Previously, I reviewed Jesse Norman’s Compassionate Economics, so I was very glad to find him in Parliament amongst this intake. Jesse’s maiden speech was superb, calling as it didfor a new economic orthodoxy, following his remarks on his constituency and local priorities:
However, we are not sent to this House only to represent our constituents; we are also sent here to play a role in the wider governance of this country. The new Government have made a superb early start in opening up sources of data about spending across the public sector. But what matters is not merely what we think about, but how we think about it. Our task is to remedy not just a colossal failure of governance over the past 13 years, but a colossal failure of thought. Politicians are generally nervous about talking about abstract ideas. In the words of the late great Ernie Bevin-here I will not attempt an accent-“Open up that there Pandora’s Box, and who knows what Trojan ‘orses won’t jump out of it.” But of course to dismiss ideas is itself to be ruled by an idea. Ideas are always in charge. So it is important-nay, vital-to choose the right ones.

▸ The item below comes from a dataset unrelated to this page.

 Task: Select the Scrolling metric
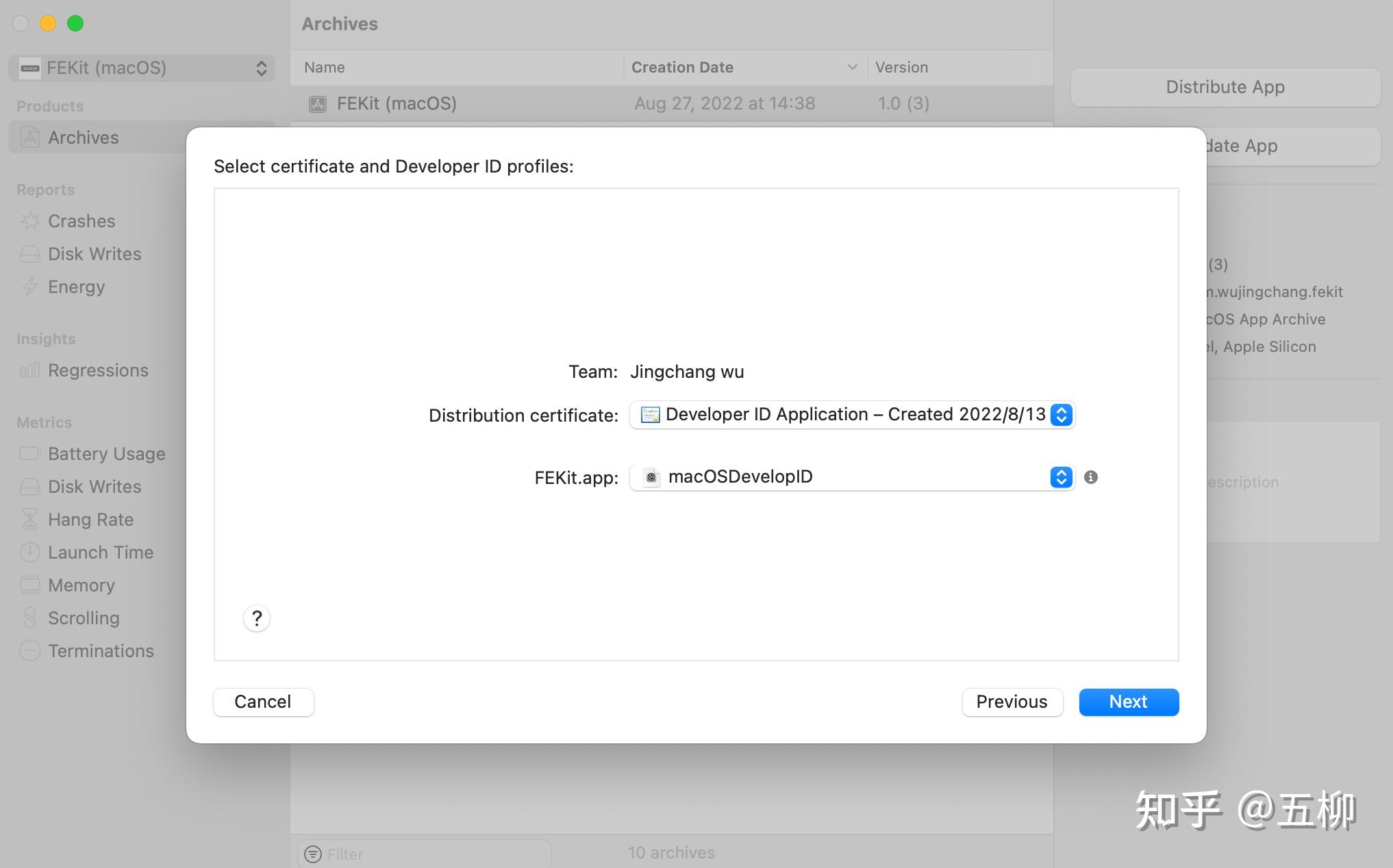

Now, the idea of revolution is never dear to a conservative, but even Edmund Burke would agree that we need a revolution in how we think about economics in Government. Over the past two decades the British Government have become steeped in a 1970s textbook caricature-a view in which markets are always efficient, prices reflect perfect information, and institutions are nowhere to be found. One would be tempted to call such a view neo-liberal, were we not in a time of coalition government.
Worse than that, the deep assumption remains that human beings are purely economic, rather than social, animals. This dismal gospel regards the human world as static, not dynamic-as a world of fixed social engineering, not one of creation, discovery and competition. In policy terms, this textbook economics takes power away from local people. It encourages centralisation and top-down meddling. It pushes us towards an inefficient, inhumane and factory-style view of public services. It is absurdly risk averse. In its apparent inevitability, it stifles public debate about other, more thoughtful approaches. Above all, it actively undermines the ideas of public service, public vocation and public duty-ideas which, I know, lie close to the heart of every Member of this House.
Now is the moment to re-examine these assumptions. Politics is not a subset of economics, and economics is not a subset of the financial sector. GDP growth is important-goodness knows that is true now-but so are flexibility, resilience and, above all, entrepreneurship in our economy. We need a new economics in our Government, not the desiccated economic atomism of the old textbooks, and we need to see people for what they really are, as bundles of human capability, creative, dynamic and fizzing with imagination and potential.
If we do this, and only if we do this, we can revive our economy on a huge billow of human energy, one that is barely conceivable within our current conventional economic models, and we can help to restore the trust and the mutual respect that our society so badly requires. It was that great-and rather conservative-economist, John Maynard Keynes, who once warned politicians not to be the slaves of some defunct economist. So let us all cry freedom and move on.